Instant Funk singles chronology
| "It Ain't Reggae (But It's Funky)" (1977) | "I Got My Mind Made Up (You Can Get It Girl)" (1978) | "Slap, Slap, Lickedy Lap" (1979) |

= I Got My Mind Made Up (You Can Get It Girl) =

"I Got My Mind Made Up (You Can Get It Girl)" is a single by the funk band Instant Funk, recorded and released in 1978, which was later included in their self-titled sophomore album.

==Song Background==
The original production of this song was done on 8 tracks and was a simple 3 minute R&B song. It was transferred to 24 track tape at Blank Tapes, NYC and work began on it by the producer Bunny Sigler and engineer Bob Blank. Among other things, Bunny brought in a woman to say 'say what?' throughout the record. Standing behind her, his directions ("scream") were amplified and used as part of the production. Remixing was done manually (no computerization) and was attempted by Walter Gibbons, Ken Cayre (the owner of Salsoul Records) and finally by DJ Larry Levan. Recorded in Blank Tapes's old studio A, on a console that was not automated, the remixes were created with splicing tape, playing a small section of the music and then resetting the console, then recording the next piece. For the groove part that defines the song, 4 bars of groove section were edited in over and over to create the format of the song as it exists today. Bob Blank, the engineer for this production, estimates that it took over 60 hours of mixing time to create the versions that exist today.

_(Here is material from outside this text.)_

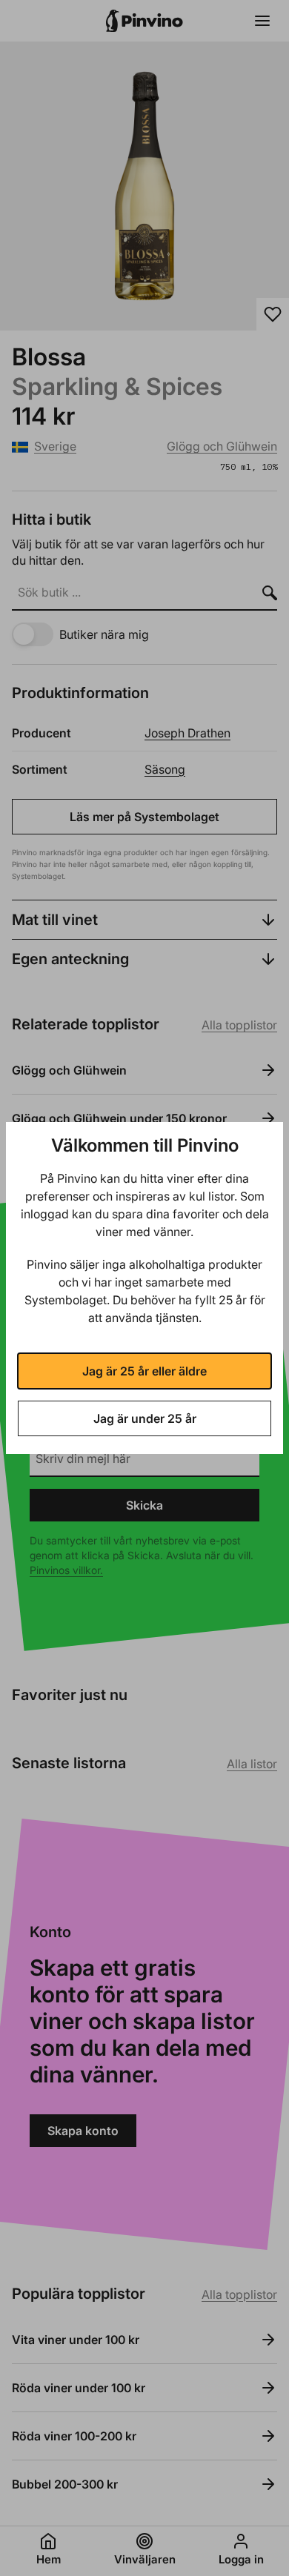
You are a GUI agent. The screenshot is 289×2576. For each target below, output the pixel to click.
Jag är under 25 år (144, 1418)
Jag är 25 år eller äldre (144, 1371)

In 1985, Salsoul Records removed all the multi-track masters from Blank Tapes (hundreds were stored in air conditioned storage areas in the studio) and destroyed them, except for some that were saved from destruction by John Morales. This master was among them.

==Chart performance==
The song spent three non-consecutive weeks at number one on the R&B singles chart (interrupted by "He's the Greatest Dancer" by Sister Sledge). It also enjoyed success on the Billboard Hot 100 singles chart, peaking at number twenty. The single also peaked at number one on the disco chart.

==Chart positions==

| Chart (1979) | Peak position |
|---|---|
| U.S. Billboard Hot 100 | 20 |
| U.S. Billboard Dance | 1 |
| U.S. Billboard Hot Soul Singles | 1 |

| Year-end chart (1979) | Rank |
|---|---|
| US Top Pop Singles (Billboard) | 90 |

==Remixes==
Throughout the years 'I Got My Mind Made Up' has been remixed:
- In 1988 the track was given a house remix by Ambassadors Of Funk.
- In 1990 the song was remixed by Freshline Allstars and Hithouse.
- In 1995 the song was remixed by Johnny Vicious. In 1997 the song was remixed by Alex Neri. In 1998 the song was remixed by Succi
- In 2003 the song was remixed by Thunderpuss.

==Samples==
- It was recognizably sampled by De La Soul in their track "A Rollerskating Jam named 'Saturdays'".